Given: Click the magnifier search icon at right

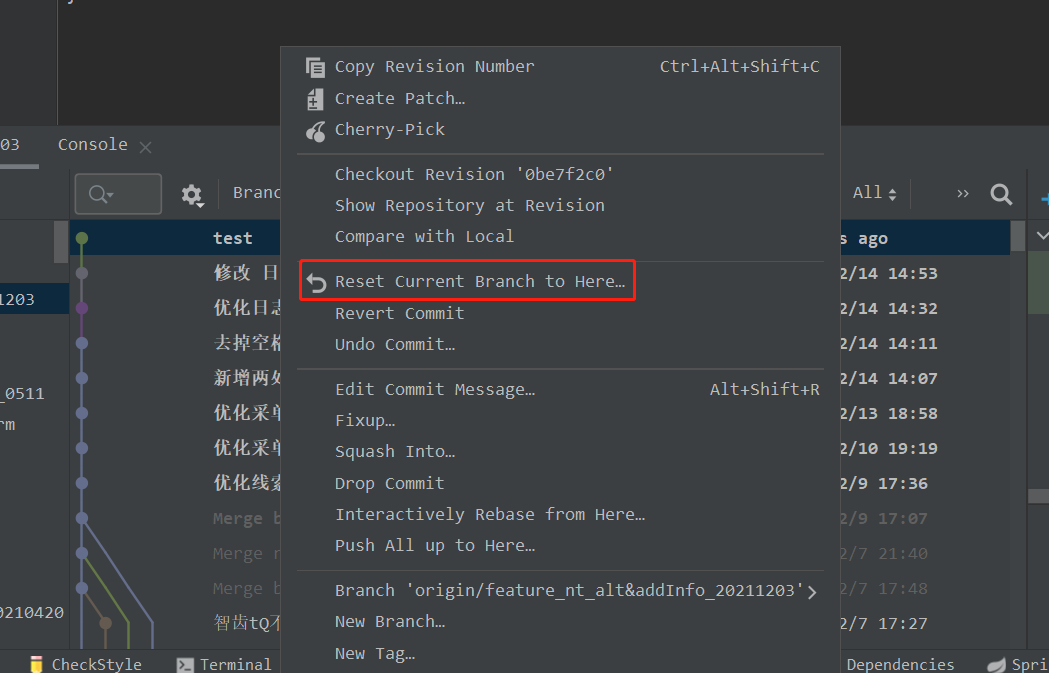Looking at the screenshot, I should pyautogui.click(x=1001, y=194).
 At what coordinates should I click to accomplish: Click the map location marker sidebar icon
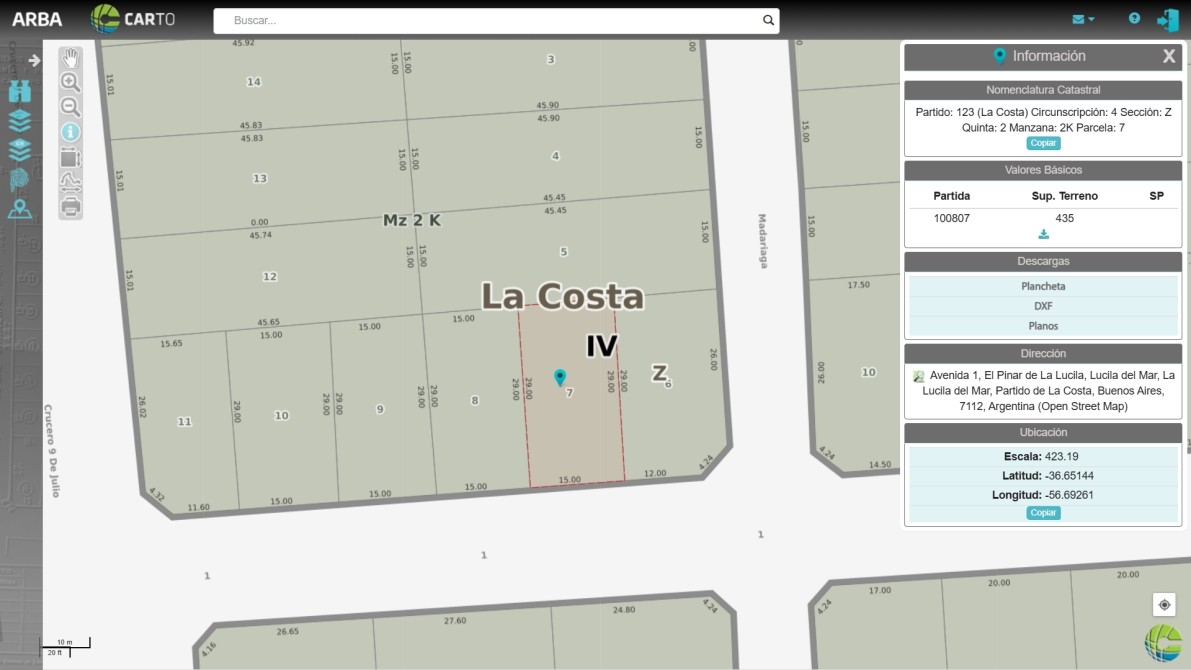[x=20, y=209]
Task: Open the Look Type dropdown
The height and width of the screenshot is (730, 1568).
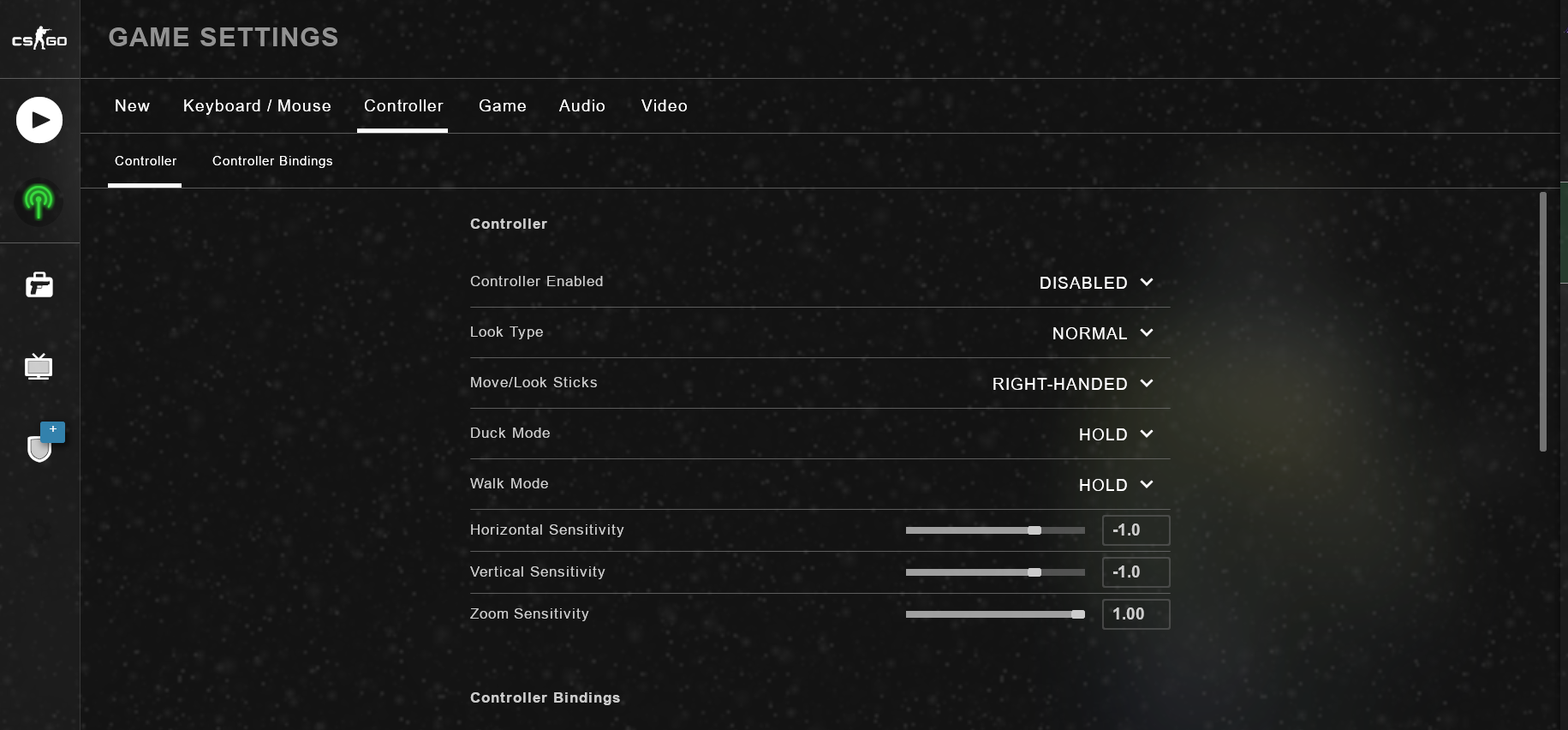Action: click(1102, 333)
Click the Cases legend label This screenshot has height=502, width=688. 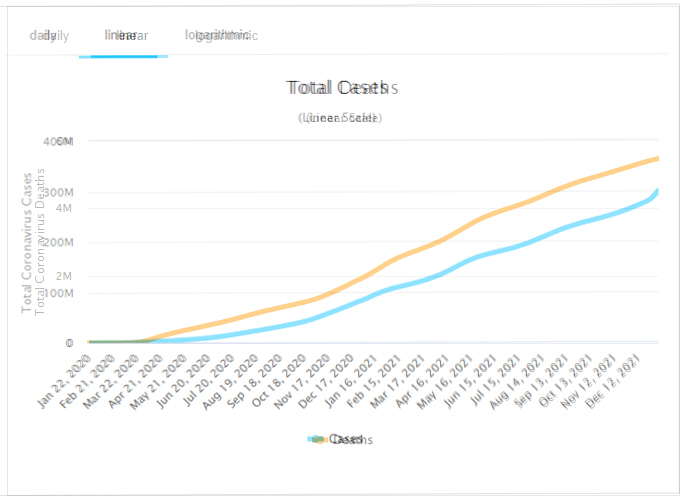(x=347, y=439)
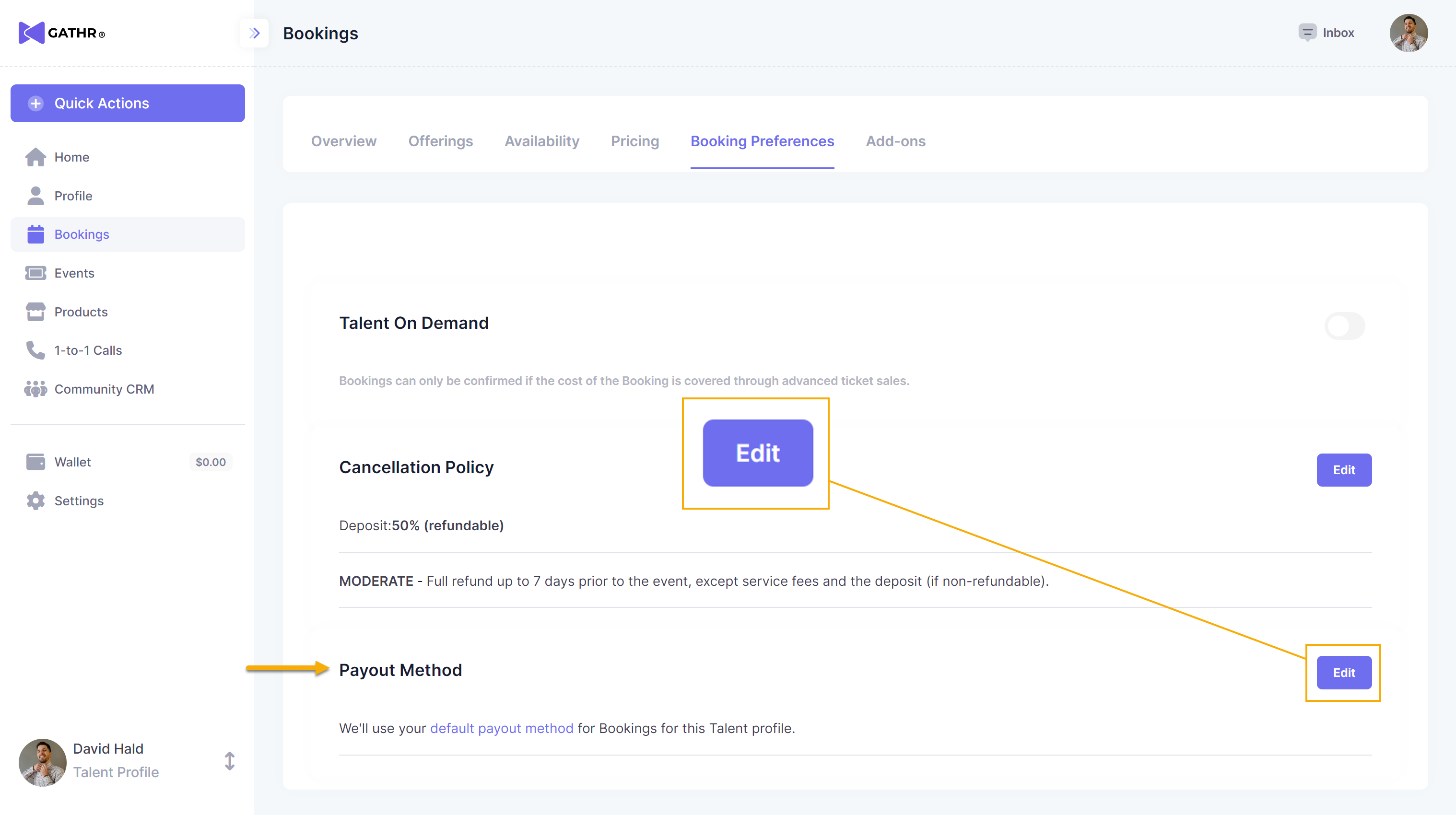Open Community CRM people icon
Screen dimensions: 1456x815
35,389
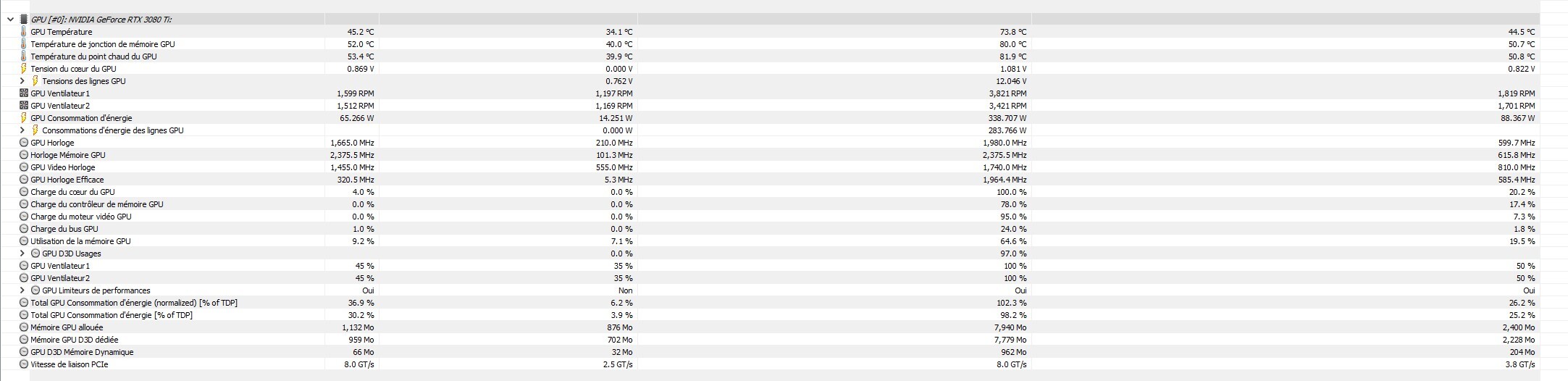This screenshot has height=381, width=1568.
Task: Click the fan icon on GPU Ventilateur2 RPM row
Action: tap(24, 106)
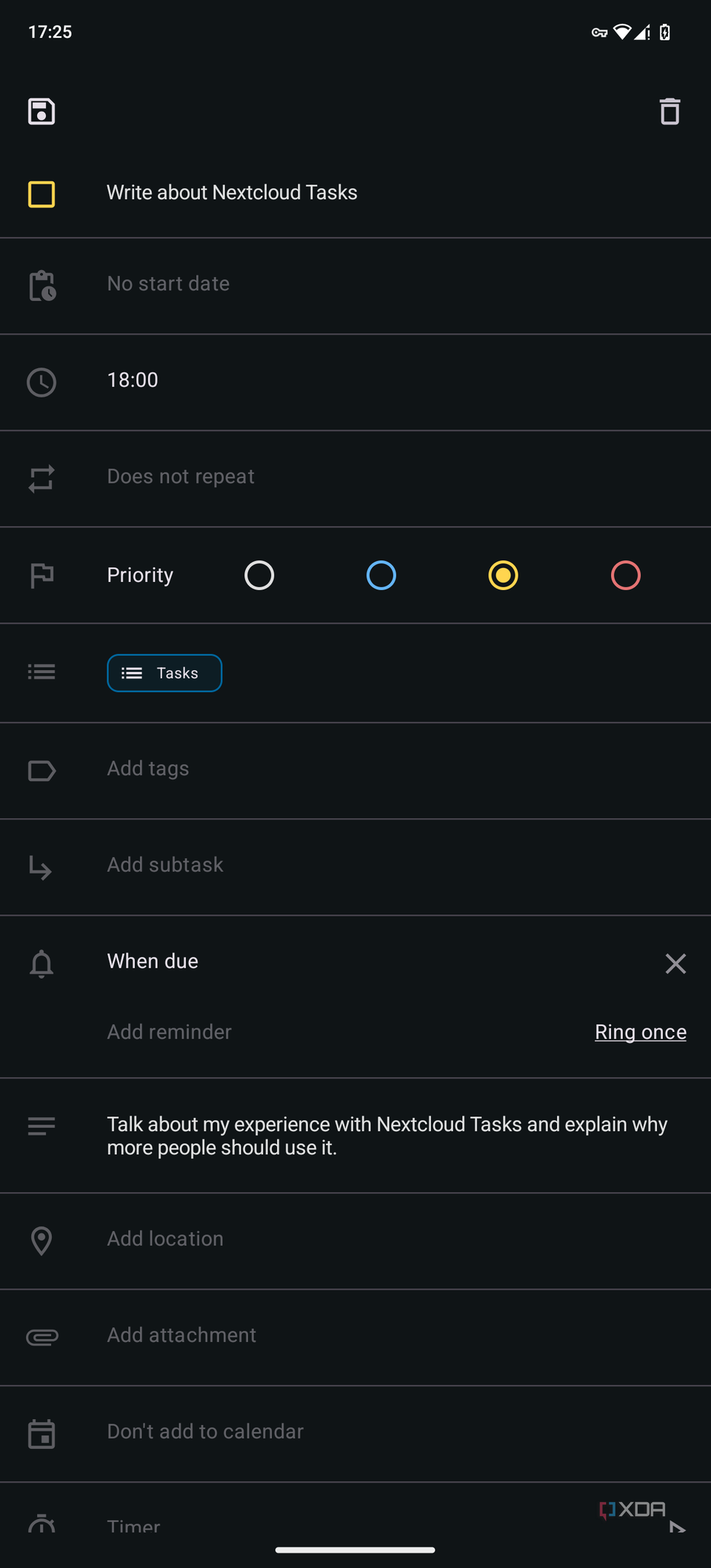Remove the 'When due' reminder
Viewport: 711px width, 1568px height.
click(675, 964)
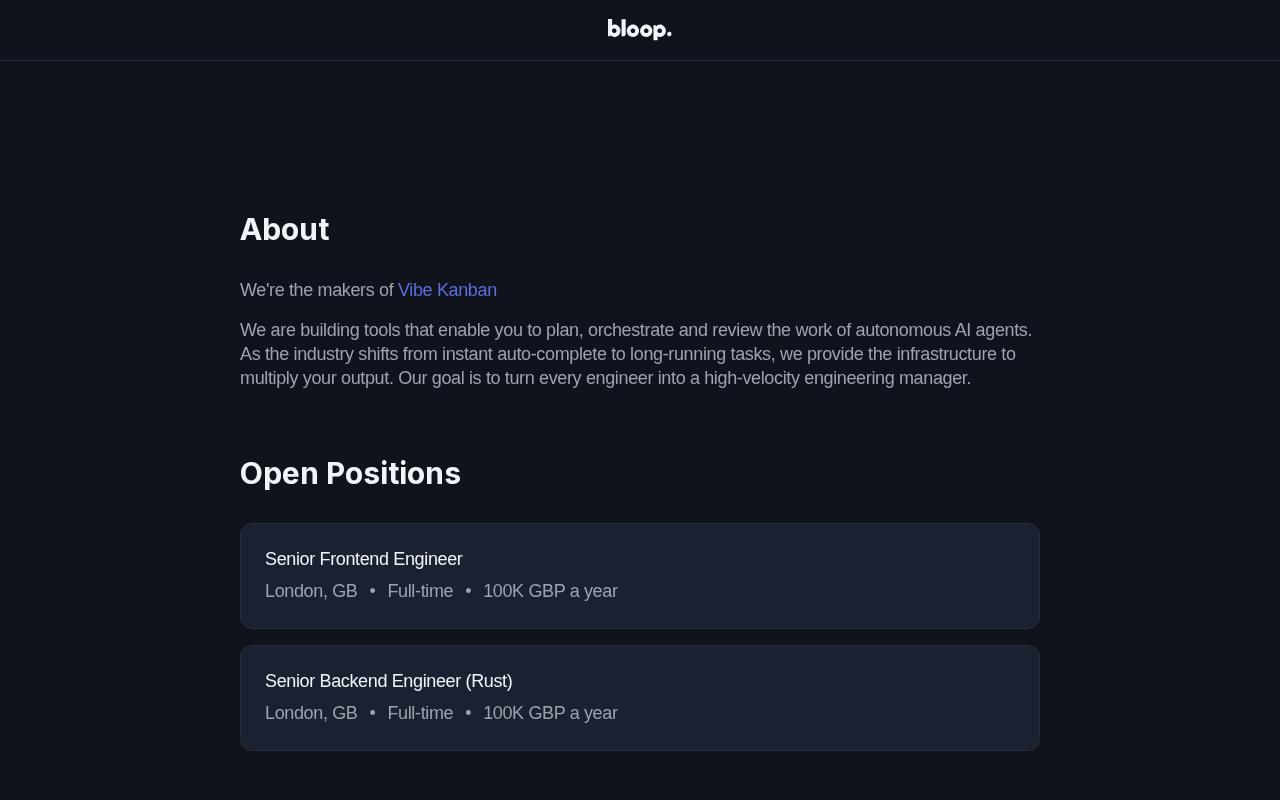
Task: Click bullet after London, GB in Frontend card
Action: (x=372, y=591)
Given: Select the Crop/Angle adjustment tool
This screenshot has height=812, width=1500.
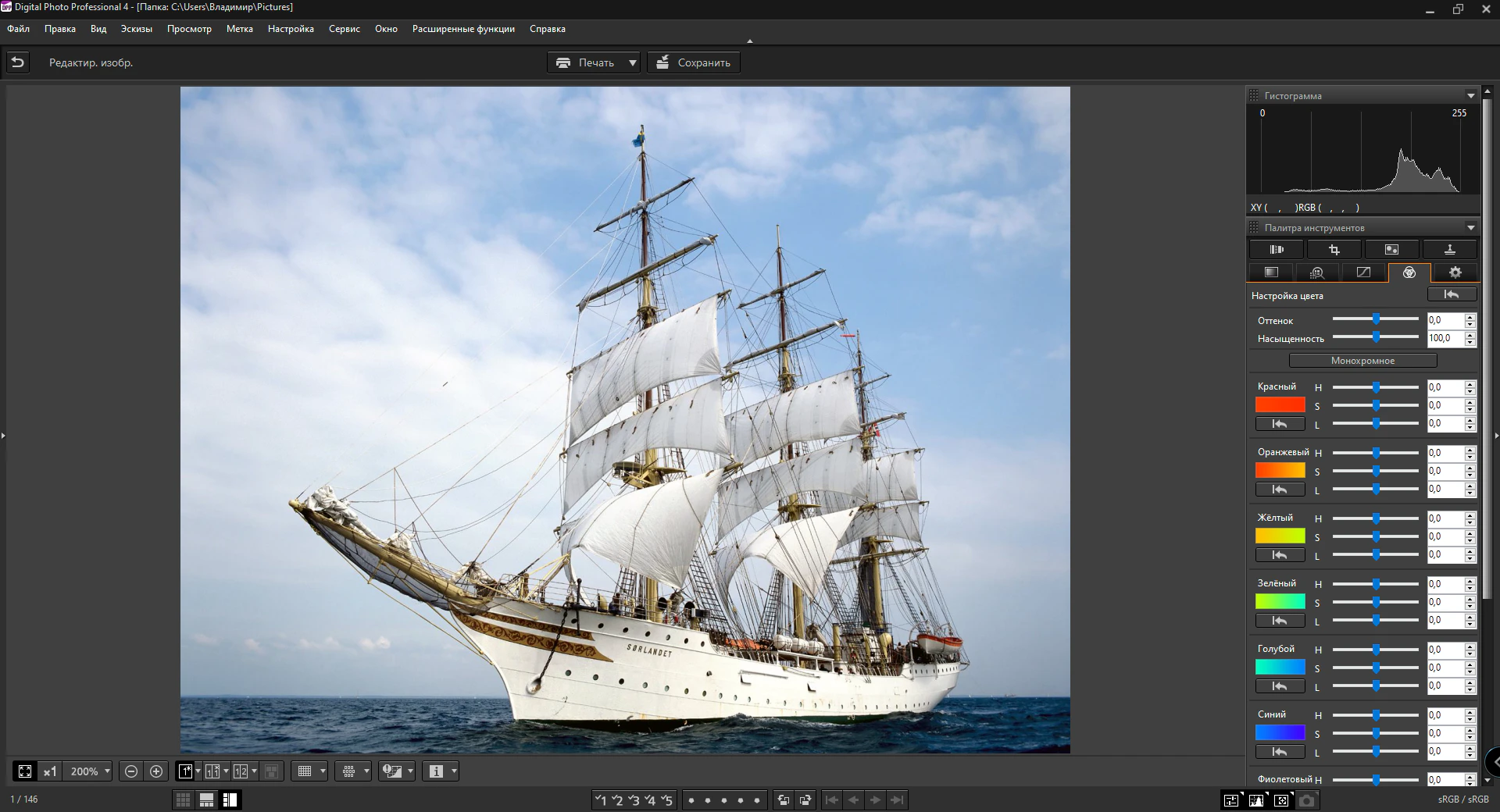Looking at the screenshot, I should pyautogui.click(x=1335, y=249).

#### [Written instruction]
Locate each line above that contains the word "Given" and copy those lines in full.

#### [Answer for this exercise]
Given: Click the magnifier search icon at right
Given: Select the Crop/Angle adjustment tool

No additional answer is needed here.